Output as a JSON list of strings the entries from the line containing "How do I perform: Click the text" up to and including the line containing "click(x=736, y=71)", one string per line and skipping blank lines. Omit the pictures from your answer.

--- Material to process ---

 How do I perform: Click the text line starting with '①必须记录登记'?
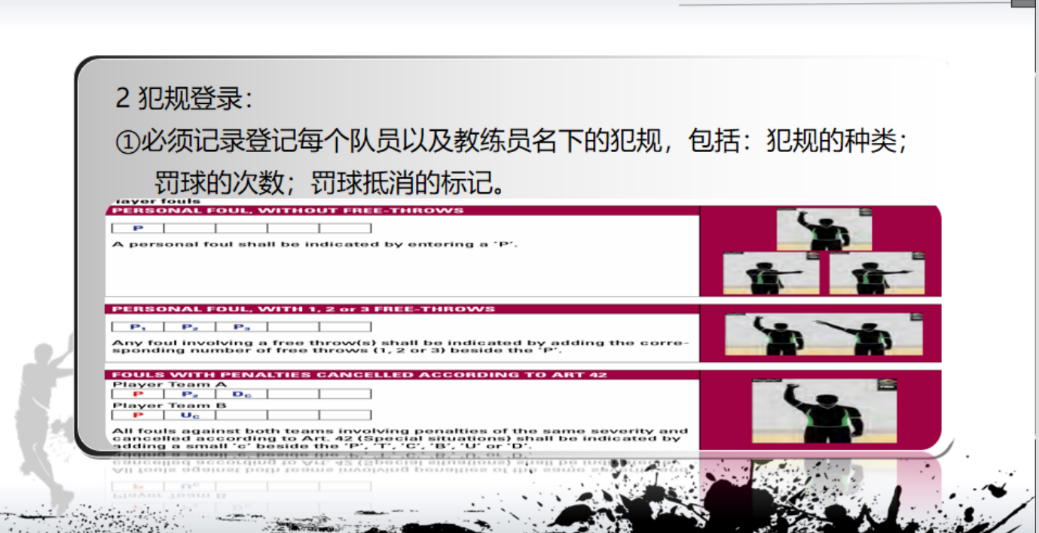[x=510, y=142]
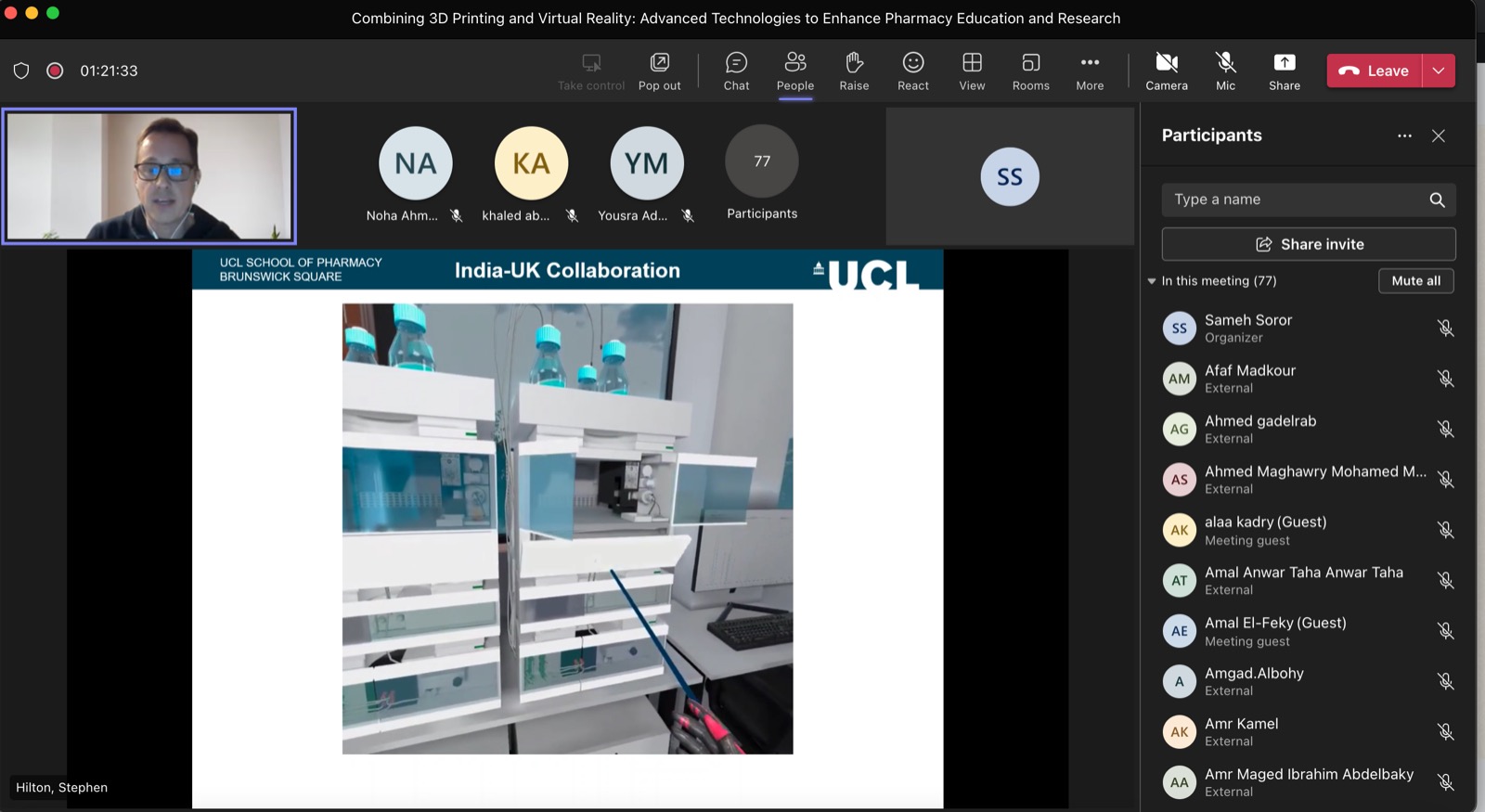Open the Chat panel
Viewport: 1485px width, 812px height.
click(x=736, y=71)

---
--- Material to process ---

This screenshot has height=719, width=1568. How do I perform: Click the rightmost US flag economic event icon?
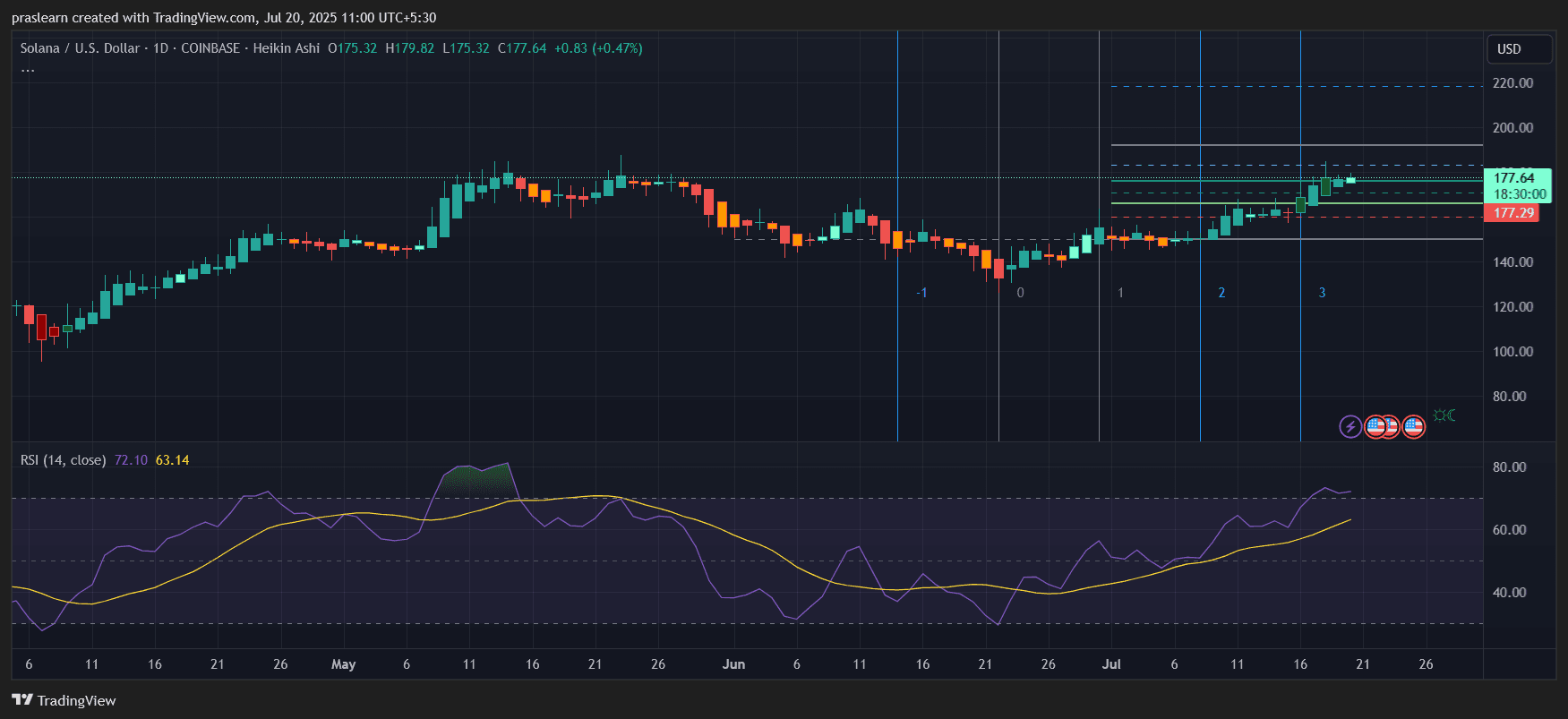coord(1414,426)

---

__Output of the exercise__.
[
  " How do I perform: Click the text line starting with '①必须记录登记'?",
  "[x=510, y=142]",
  "Open the Chat panel",
  "Viewport: 1485px width, 812px height.",
  "click(x=736, y=71)"
]